*TEXT SECTION*
═══
“Heartbreak is life educating us.” (George Bernard Shaw)

Life Has been such a crazy whirlwind of good things and heartbreak lately that I hope Shaw is correct – because then I might be learning something . . .

We lost our sweet Doolie last week from congestive heart failure.  We are so broken hearted.  It is always hard to lose a pet, but Doolie was a great pet.  He was sweet, lively, loving and just plain excellent. I have had a hard time writing this because I cry whenever I see these pictures of him.Sweet Doolie1 Sweet Doolie2 Sweet Doolie3 Sweet Doolie4

We miss him everyday.

The week he was sick, I was at Vav Stuga in total weaving heaven – complete cognitive dissonance.
═══
*INFORMATION PROVIDED*
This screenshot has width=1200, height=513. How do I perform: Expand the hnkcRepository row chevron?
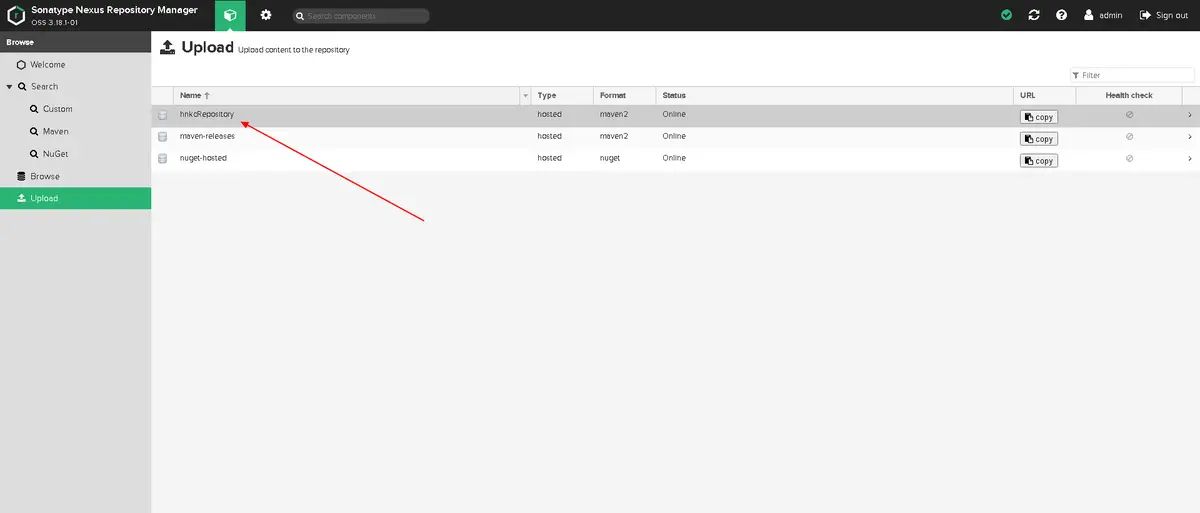[1189, 115]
═══
*REQUIRED TASK 1*
Please reproduce, word for word, the stretch of the post about Doolie from "We lost our" through "miss him everyday.".
*REQUIRED TASK 2*
In the post about Doolie, list the words that describe him in the sentence beginning "He was".
The data has no connection to the post about Doolie.

*EXERCISE RESULT 1*
We lost our sweet Doolie last week from congestive heart failure.  We are so broken hearted.  It is always hard to lose a pet, but Doolie was a great pet.  He was sweet, lively, loving and just plain excellent. I have had a hard time writing this because I cry whenever I see these pictures of him.Sweet Doolie1 Sweet Doolie2 Sweet Doolie3 Sweet Doolie4

We miss him everyday.

*EXERCISE RESULT 2*
sweet, lively, loving, excellent